**WORK TO COMPLETE:**
Below is some data. Retype exactly the lines starting at the one with "The width and height of the screenshot is (1372, 881)." and ending at the one with "This screenshot has height=469, width=1376.".

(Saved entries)
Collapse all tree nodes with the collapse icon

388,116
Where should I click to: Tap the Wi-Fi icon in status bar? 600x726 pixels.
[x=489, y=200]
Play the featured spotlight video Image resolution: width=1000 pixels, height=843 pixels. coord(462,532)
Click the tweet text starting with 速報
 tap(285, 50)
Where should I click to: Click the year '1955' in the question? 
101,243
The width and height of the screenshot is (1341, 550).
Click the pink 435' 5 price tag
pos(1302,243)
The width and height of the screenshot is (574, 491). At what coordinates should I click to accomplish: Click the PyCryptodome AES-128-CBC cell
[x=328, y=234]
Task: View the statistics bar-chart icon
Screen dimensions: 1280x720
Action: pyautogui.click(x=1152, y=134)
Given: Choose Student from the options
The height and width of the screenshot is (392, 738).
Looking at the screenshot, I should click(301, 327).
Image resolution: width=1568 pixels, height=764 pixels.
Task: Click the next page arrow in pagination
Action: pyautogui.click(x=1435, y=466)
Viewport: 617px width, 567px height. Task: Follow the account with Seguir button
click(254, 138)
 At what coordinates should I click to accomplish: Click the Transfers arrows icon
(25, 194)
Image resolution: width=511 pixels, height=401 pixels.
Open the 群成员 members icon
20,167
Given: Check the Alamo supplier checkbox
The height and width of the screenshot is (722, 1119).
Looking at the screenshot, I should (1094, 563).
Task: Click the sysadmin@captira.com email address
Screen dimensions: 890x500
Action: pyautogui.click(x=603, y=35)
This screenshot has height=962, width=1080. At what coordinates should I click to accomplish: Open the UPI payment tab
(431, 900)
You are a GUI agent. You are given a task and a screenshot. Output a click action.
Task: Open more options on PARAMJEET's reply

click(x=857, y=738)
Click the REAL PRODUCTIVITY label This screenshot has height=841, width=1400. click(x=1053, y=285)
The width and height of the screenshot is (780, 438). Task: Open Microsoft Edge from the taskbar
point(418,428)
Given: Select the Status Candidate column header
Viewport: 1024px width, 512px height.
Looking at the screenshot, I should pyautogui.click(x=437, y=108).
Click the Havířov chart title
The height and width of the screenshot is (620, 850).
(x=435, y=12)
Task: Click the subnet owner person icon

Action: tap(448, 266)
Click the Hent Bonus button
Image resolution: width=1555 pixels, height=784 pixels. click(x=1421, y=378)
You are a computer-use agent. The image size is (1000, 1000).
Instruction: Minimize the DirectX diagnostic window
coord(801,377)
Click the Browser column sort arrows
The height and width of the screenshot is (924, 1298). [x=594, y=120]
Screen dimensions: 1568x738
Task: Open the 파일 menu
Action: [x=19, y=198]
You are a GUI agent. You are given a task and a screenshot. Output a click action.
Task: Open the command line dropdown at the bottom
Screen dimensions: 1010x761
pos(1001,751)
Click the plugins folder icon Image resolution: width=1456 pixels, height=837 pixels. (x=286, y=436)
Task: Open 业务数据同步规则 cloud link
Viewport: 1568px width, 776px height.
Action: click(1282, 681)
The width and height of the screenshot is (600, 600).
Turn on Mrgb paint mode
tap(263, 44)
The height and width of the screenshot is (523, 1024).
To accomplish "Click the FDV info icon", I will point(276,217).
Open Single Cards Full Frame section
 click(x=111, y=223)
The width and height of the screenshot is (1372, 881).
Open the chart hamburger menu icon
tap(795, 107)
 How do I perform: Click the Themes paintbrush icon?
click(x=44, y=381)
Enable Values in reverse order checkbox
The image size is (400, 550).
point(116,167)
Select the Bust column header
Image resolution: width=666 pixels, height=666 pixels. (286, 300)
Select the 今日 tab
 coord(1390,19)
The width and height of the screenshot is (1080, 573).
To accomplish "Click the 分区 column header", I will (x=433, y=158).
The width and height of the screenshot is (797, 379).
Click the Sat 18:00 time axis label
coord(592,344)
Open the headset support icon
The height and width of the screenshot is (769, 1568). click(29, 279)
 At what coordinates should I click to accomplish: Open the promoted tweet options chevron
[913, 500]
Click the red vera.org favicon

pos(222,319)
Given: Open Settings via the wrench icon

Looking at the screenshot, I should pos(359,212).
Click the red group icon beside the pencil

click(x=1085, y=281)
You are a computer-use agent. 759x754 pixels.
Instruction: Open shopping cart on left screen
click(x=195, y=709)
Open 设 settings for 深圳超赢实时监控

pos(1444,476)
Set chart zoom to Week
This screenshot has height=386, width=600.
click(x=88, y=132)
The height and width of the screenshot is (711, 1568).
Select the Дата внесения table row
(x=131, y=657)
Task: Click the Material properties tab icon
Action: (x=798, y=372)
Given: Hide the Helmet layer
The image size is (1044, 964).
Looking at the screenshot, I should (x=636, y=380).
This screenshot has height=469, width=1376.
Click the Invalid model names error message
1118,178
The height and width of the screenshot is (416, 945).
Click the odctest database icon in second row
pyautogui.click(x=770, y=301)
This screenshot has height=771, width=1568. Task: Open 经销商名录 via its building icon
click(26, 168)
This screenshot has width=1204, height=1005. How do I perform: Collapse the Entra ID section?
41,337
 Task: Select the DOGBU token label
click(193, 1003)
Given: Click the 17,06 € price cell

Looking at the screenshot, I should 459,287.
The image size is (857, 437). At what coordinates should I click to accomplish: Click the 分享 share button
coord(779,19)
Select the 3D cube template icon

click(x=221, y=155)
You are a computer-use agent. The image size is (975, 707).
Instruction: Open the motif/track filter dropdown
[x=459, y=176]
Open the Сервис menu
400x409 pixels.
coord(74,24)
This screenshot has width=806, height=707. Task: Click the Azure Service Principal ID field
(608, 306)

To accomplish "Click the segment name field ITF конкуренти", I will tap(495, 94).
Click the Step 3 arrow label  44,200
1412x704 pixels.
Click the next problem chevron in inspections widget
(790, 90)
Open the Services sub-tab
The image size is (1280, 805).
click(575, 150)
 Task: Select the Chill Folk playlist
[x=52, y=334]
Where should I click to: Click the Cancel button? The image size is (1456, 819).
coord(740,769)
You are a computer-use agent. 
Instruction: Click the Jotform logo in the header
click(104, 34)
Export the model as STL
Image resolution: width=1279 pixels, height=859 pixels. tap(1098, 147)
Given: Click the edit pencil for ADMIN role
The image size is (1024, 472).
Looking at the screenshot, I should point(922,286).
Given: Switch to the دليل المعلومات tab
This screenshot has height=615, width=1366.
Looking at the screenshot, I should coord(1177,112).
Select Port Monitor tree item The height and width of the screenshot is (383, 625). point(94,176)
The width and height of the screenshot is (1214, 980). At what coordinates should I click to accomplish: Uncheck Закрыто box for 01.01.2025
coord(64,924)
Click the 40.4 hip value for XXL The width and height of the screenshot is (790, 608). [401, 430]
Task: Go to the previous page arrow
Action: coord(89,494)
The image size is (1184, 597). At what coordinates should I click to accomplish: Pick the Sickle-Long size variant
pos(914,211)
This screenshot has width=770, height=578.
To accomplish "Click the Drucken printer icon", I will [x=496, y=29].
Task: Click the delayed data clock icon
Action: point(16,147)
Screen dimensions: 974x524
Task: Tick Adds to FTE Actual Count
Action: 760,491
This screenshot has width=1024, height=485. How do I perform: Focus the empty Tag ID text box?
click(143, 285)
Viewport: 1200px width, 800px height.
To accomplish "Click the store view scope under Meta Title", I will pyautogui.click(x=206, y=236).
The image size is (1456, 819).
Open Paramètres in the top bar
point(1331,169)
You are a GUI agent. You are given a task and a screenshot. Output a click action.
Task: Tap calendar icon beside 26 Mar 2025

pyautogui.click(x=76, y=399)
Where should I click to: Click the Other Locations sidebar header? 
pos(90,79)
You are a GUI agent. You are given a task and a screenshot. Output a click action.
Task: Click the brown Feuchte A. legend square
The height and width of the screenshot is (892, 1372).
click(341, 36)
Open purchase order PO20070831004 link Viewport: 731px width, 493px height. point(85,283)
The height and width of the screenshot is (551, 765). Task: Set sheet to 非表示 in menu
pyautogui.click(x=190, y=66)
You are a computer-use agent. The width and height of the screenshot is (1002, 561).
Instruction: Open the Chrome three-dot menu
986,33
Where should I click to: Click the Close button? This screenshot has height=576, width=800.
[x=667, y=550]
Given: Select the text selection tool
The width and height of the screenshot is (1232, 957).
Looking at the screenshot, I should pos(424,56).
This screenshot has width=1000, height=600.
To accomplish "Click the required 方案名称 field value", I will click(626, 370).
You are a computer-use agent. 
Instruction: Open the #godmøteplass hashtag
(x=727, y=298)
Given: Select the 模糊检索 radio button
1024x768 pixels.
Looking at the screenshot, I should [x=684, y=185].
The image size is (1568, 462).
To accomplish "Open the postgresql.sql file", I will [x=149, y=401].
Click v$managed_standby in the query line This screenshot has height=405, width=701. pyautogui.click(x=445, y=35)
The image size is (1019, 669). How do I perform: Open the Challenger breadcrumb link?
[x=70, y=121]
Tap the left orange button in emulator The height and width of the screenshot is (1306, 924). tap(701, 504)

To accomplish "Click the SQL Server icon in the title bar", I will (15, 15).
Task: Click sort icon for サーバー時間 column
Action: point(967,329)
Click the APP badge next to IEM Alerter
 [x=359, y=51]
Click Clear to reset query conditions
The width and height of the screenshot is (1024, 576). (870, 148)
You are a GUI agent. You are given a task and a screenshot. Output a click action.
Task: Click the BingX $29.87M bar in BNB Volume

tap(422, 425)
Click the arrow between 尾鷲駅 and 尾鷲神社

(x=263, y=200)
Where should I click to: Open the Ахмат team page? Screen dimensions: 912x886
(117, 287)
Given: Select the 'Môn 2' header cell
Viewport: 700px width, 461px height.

**SOLUTION FOR THIS PROBLEM:**
The width and height of the screenshot is (1372, 881).
Open the chart hamburger menu icon
tap(795, 107)
 How do I perform: Click the Themes paintbrush icon?
click(x=44, y=381)
Enable Values in reverse order checkbox
The image size is (400, 550).
point(116,167)
Select the Bust column header
Image resolution: width=666 pixels, height=666 pixels. (286, 300)
Select the 今日 tab
 coord(1390,19)
The width and height of the screenshot is (1080, 573).
To accomplish "Click the 分区 column header", I will (x=433, y=158).
The width and height of the screenshot is (797, 379).
Click the Sat 18:00 time axis label
coord(592,344)
Open the headset support icon
The height and width of the screenshot is (769, 1568). click(29, 279)
 At what coordinates should I click to accomplish: Open the promoted tweet options chevron
[913, 500]
Click the red vera.org favicon

pos(222,319)
Given: Open Settings via the wrench icon

Looking at the screenshot, I should pos(359,212).
Click the red group icon beside the pencil

click(x=1085, y=281)
You are a computer-use agent. 759x754 pixels.
Instruction: Open shopping cart on left screen
click(x=195, y=709)
Open 设 settings for 深圳超赢实时监控

pos(1444,476)
Set chart zoom to Week
This screenshot has height=386, width=600.
click(x=88, y=132)
The height and width of the screenshot is (711, 1568).
Select the Дата внесения table row
(x=131, y=657)
Task: Click the Material properties tab icon
Action: (x=798, y=372)
Given: Hide the Helmet layer
The image size is (1044, 964).
Looking at the screenshot, I should (x=636, y=380).
This screenshot has height=469, width=1376.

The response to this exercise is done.